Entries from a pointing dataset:
Begin
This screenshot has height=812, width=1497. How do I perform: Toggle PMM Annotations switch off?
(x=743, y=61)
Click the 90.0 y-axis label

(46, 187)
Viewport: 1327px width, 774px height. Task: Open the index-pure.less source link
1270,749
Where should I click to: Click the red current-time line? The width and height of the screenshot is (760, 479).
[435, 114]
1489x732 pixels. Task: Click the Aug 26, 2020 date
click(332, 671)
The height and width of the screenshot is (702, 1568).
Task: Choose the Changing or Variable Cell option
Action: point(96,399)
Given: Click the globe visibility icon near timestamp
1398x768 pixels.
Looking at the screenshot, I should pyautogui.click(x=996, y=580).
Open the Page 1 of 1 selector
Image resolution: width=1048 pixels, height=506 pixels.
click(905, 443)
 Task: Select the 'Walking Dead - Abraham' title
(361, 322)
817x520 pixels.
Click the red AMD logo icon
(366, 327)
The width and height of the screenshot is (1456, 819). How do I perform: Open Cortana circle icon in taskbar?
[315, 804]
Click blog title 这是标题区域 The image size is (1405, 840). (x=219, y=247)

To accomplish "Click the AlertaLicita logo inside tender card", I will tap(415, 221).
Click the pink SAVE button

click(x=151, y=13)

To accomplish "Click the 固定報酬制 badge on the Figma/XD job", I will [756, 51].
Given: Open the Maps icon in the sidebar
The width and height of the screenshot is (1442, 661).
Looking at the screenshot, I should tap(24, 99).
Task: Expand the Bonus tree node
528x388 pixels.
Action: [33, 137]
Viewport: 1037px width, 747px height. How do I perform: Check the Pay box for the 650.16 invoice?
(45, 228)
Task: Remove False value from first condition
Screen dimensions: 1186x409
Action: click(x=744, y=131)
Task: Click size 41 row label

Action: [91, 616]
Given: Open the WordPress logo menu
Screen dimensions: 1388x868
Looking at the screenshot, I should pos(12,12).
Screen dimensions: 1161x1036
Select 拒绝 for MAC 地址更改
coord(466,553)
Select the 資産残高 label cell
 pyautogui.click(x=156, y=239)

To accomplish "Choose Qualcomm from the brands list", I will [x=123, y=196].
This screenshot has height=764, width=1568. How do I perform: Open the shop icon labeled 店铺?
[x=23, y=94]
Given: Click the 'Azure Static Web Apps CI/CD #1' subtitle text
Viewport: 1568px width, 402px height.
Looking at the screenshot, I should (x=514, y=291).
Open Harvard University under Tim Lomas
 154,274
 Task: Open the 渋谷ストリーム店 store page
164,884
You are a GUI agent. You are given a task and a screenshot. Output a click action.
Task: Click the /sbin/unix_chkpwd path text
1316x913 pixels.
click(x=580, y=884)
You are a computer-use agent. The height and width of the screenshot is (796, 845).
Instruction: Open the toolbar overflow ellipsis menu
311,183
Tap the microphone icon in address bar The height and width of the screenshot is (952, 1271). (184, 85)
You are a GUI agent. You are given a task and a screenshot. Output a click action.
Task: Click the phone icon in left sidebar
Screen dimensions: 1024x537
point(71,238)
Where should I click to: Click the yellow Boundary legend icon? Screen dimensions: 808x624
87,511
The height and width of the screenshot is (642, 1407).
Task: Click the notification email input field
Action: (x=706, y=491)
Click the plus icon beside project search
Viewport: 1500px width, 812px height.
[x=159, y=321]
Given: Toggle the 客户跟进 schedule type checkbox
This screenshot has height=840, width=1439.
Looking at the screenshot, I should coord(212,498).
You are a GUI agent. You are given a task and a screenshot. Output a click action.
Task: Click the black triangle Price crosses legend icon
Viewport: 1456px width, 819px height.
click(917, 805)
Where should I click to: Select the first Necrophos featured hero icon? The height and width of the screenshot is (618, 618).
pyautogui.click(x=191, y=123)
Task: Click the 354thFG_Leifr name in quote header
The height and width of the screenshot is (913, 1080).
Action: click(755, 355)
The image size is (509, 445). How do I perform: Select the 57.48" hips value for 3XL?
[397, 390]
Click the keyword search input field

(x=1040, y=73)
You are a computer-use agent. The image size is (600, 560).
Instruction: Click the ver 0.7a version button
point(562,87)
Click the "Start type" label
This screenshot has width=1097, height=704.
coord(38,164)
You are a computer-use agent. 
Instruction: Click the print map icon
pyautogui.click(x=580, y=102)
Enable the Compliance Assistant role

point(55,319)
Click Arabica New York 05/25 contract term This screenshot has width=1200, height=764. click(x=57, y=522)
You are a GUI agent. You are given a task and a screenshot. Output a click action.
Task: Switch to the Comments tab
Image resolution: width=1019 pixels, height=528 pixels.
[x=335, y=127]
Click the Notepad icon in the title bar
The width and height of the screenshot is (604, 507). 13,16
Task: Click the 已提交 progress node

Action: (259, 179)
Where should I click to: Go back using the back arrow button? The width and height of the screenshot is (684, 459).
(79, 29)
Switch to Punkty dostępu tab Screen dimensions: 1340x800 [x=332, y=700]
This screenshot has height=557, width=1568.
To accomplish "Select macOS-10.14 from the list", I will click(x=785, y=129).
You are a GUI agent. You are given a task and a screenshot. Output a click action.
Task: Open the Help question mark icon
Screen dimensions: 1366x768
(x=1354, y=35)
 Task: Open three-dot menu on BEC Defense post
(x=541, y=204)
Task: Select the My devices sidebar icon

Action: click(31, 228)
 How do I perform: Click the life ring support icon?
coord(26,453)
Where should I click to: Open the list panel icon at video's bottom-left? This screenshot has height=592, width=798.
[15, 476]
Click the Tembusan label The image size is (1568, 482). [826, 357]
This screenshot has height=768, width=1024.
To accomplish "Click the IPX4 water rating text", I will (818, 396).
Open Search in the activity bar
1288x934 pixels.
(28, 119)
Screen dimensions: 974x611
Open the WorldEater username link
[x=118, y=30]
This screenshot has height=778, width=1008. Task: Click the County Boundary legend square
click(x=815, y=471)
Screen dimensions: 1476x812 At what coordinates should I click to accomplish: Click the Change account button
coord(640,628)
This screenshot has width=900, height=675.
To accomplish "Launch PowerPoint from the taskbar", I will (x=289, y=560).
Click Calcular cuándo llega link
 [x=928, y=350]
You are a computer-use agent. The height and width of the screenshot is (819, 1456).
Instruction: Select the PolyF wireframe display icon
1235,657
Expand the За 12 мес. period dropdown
End
What the task asks
Copy out all the entries above again, swapping "Screen dimensions" for "Screen size" wherever it occurs. Leave every other part unchanged.

Reply to the task
This screenshot has height=812, width=1497. How do I perform: Toggle PMM Annotations switch off?
(x=743, y=61)
Click the 90.0 y-axis label

(46, 187)
Viewport: 1327px width, 774px height. Task: Open the index-pure.less source link
1270,749
Where should I click to: Click the red current-time line? The width and height of the screenshot is (760, 479).
[435, 114]
1489x732 pixels. Task: Click the Aug 26, 2020 date
click(332, 671)
The height and width of the screenshot is (702, 1568).
Task: Choose the Changing or Variable Cell option
Action: point(96,399)
Given: Click the globe visibility icon near timestamp
1398x768 pixels.
Looking at the screenshot, I should pyautogui.click(x=996, y=580).
Open the Page 1 of 1 selector
Image resolution: width=1048 pixels, height=506 pixels.
click(905, 443)
 Task: Select the 'Walking Dead - Abraham' title
(361, 322)
817x520 pixels.
Click the red AMD logo icon
(366, 327)
The width and height of the screenshot is (1456, 819). How do I perform: Open Cortana circle icon in taskbar?
[315, 804]
Click blog title 这是标题区域 The image size is (1405, 840). (x=219, y=247)

To accomplish "Click the AlertaLicita logo inside tender card", I will tap(415, 221).
Click the pink SAVE button

click(x=151, y=13)

To accomplish "Click the 固定報酬制 badge on the Figma/XD job", I will [756, 51].
Given: Open the Maps icon in the sidebar
The width and height of the screenshot is (1442, 661).
Looking at the screenshot, I should tap(24, 99).
Task: Expand the Bonus tree node
528x388 pixels.
Action: [33, 137]
Viewport: 1037px width, 747px height. How do I perform: Check the Pay box for the 650.16 invoice?
(45, 228)
Task: Remove False value from first condition
Screen size: 1186x409
Action: click(x=744, y=131)
Task: Click size 41 row label

Action: [91, 616]
Given: Open the WordPress logo menu
Screen size: 1388x868
Looking at the screenshot, I should pos(12,12).
Screen size: 1161x1036
Select 拒绝 for MAC 地址更改
coord(466,553)
Select the 資産残高 label cell
 pyautogui.click(x=156, y=239)

To accomplish "Choose Qualcomm from the brands list", I will [x=123, y=196].
This screenshot has height=764, width=1568. How do I perform: Open the shop icon labeled 店铺?
[x=23, y=94]
Given: Click the 'Azure Static Web Apps CI/CD #1' subtitle text
Viewport: 1568px width, 402px height.
Looking at the screenshot, I should (x=514, y=291).
Open Harvard University under Tim Lomas
 154,274
 Task: Open the 渋谷ストリーム店 store page
164,884
You are a GUI agent. You are given a task and a screenshot. Output a click action.
Task: Click the /sbin/unix_chkpwd path text
1316x913 pixels.
click(x=580, y=884)
You are a computer-use agent. The height and width of the screenshot is (796, 845).
Instruction: Open the toolbar overflow ellipsis menu
311,183
Tap the microphone icon in address bar The height and width of the screenshot is (952, 1271). (184, 85)
You are a GUI agent. You are given a task and a screenshot. Output a click action.
Task: Click the phone icon in left sidebar
Screen size: 1024x537
point(71,238)
Where should I click to: Click the yellow Boundary legend icon? Screen size: 808x624
87,511
The height and width of the screenshot is (642, 1407).
Task: Click the notification email input field
Action: (x=706, y=491)
Click the plus icon beside project search
Viewport: 1500px width, 812px height.
[x=159, y=321]
Given: Toggle the 客户跟进 schedule type checkbox
This screenshot has height=840, width=1439.
Looking at the screenshot, I should coord(212,498).
You are a GUI agent. You are given a task and a screenshot. Output a click action.
Task: Click the black triangle Price crosses legend icon
Viewport: 1456px width, 819px height.
click(917, 805)
Where should I click to: Select the first Necrophos featured hero icon? The height and width of the screenshot is (618, 618).
pyautogui.click(x=191, y=123)
Task: Click the 354thFG_Leifr name in quote header
The height and width of the screenshot is (913, 1080).
Action: click(755, 355)
The image size is (509, 445). How do I perform: Select the 57.48" hips value for 3XL?
[397, 390]
Click the keyword search input field

(x=1040, y=73)
You are a computer-use agent. The image size is (600, 560).
Instruction: Click the ver 0.7a version button
point(562,87)
Click the "Start type" label
This screenshot has width=1097, height=704.
coord(38,164)
You are a computer-use agent. 
Instruction: Click the print map icon
pyautogui.click(x=580, y=102)
Enable the Compliance Assistant role

point(55,319)
Click Arabica New York 05/25 contract term This screenshot has width=1200, height=764. click(x=57, y=522)
You are a GUI agent. You are given a task and a screenshot. Output a click action.
Task: Switch to the Comments tab
Image resolution: width=1019 pixels, height=528 pixels.
[x=335, y=127]
Click the Notepad icon in the title bar
The width and height of the screenshot is (604, 507). 13,16
Task: Click the 已提交 progress node

Action: (259, 179)
Where should I click to: Go back using the back arrow button? The width and height of the screenshot is (684, 459).
(79, 29)
Switch to Punkty dostępu tab Screen size: 1340x800 [x=332, y=700]
This screenshot has height=557, width=1568.
To accomplish "Select macOS-10.14 from the list", I will click(x=785, y=129).
You are a GUI agent. You are given a task and a screenshot. Output a click action.
Task: Open the Help question mark icon
Screen size: 1366x768
(x=1354, y=35)
 Task: Open three-dot menu on BEC Defense post
(x=541, y=204)
Task: Select the My devices sidebar icon

Action: click(31, 228)
 How do I perform: Click the life ring support icon?
coord(26,453)
Where should I click to: Open the list panel icon at video's bottom-left? This screenshot has height=592, width=798.
[15, 476]
Click the Tembusan label The image size is (1568, 482). [826, 357]
This screenshot has height=768, width=1024.
To accomplish "Click the IPX4 water rating text", I will (818, 396).
Open Search in the activity bar
1288x934 pixels.
(28, 119)
Screen size: 974x611
Open the WorldEater username link
[x=118, y=30]
This screenshot has height=778, width=1008. Task: Click the County Boundary legend square
click(x=815, y=471)
Screen size: 1476x812 At what coordinates should I click to accomplish: Click the Change account button
coord(640,628)
This screenshot has width=900, height=675.
To accomplish "Launch PowerPoint from the taskbar", I will (x=289, y=560).
Click Calcular cuándo llega link
 [x=928, y=350]
You are a computer-use agent. The height and width of the screenshot is (819, 1456).
Instruction: Select the PolyF wireframe display icon
1235,657
Expand the За 12 мес. period dropdown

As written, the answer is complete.